• [WHAT TO WORK ON]: Copy all lines below that use the word "computer".

Records from a data collection:
┄┄┄┄┄┄

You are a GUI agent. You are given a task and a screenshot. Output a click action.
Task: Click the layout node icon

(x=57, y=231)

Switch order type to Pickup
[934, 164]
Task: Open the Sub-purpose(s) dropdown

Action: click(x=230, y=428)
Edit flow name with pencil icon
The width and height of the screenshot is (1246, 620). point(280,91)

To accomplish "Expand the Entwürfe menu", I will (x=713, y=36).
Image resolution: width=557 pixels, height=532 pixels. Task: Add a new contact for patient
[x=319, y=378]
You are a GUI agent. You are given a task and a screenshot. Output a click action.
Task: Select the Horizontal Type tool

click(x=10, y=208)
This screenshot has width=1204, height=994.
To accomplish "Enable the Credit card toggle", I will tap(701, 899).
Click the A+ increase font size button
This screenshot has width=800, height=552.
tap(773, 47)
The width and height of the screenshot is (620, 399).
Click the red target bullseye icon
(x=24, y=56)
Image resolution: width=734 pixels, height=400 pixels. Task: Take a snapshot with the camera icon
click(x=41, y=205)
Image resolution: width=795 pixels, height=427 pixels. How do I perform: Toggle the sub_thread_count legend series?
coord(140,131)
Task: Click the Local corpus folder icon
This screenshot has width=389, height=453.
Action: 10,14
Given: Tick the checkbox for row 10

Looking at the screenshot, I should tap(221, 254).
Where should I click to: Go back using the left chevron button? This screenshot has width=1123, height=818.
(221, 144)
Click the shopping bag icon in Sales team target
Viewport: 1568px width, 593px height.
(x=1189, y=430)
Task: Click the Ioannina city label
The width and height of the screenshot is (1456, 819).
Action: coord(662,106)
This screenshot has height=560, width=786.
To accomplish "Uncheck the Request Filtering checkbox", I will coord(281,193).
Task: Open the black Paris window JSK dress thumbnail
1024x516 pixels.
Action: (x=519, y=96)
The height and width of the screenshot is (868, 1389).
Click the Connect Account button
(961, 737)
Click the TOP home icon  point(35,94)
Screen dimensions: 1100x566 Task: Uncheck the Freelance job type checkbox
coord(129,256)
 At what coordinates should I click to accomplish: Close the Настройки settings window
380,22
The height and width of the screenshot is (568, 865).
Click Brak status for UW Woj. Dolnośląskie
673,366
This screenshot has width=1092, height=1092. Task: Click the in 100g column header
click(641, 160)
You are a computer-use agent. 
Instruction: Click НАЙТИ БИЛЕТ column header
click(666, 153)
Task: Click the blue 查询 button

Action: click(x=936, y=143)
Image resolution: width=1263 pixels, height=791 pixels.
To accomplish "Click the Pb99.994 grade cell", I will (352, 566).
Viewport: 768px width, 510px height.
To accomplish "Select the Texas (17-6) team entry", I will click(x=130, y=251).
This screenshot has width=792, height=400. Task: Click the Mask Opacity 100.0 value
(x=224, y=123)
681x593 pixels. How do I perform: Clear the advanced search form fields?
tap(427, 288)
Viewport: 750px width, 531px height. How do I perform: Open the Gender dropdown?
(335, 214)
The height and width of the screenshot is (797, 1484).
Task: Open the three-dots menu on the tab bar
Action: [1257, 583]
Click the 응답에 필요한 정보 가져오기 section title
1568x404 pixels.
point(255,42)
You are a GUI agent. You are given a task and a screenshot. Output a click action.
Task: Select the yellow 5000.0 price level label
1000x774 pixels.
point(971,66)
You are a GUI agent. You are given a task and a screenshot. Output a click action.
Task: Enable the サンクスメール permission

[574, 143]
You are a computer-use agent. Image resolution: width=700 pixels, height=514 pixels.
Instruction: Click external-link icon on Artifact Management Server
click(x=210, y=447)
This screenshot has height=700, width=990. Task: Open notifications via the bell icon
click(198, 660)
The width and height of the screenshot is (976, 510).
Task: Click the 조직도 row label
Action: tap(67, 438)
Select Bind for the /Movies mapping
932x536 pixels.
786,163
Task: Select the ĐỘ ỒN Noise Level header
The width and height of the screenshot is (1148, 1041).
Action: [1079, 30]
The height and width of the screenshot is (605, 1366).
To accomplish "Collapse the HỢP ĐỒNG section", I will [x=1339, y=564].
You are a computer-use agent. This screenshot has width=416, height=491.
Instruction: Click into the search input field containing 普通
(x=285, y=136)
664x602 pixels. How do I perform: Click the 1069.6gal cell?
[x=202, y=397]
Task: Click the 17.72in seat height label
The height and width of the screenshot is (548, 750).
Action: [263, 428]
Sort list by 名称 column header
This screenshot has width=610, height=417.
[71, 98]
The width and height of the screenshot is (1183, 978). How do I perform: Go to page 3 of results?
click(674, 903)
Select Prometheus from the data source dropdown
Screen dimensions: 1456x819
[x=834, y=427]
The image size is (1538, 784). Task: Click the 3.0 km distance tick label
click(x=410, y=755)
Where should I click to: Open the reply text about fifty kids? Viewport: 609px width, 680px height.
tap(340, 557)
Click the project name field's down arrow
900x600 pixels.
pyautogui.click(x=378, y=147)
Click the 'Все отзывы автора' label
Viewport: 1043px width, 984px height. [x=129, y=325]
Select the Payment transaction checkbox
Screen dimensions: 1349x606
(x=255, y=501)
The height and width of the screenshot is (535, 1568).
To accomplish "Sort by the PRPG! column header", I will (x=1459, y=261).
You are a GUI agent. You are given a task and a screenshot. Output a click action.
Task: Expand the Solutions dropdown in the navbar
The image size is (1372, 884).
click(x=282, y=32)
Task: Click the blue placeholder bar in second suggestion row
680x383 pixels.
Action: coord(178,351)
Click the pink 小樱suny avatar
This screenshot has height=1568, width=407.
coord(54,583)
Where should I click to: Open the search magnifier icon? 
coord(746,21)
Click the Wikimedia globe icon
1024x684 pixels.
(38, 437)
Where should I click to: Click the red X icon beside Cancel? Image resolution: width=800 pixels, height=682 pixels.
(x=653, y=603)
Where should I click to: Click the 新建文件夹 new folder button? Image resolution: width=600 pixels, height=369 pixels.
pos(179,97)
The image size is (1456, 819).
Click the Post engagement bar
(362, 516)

┄┄┄┄┄┄

• [WRITTEN SOLUTION]:
You are a computer-use agent. 
You are a computer-use agent. Image resolution: width=700 pixels, height=514 pixels.
You are a computer-use agent. This screenshot has width=416, height=491.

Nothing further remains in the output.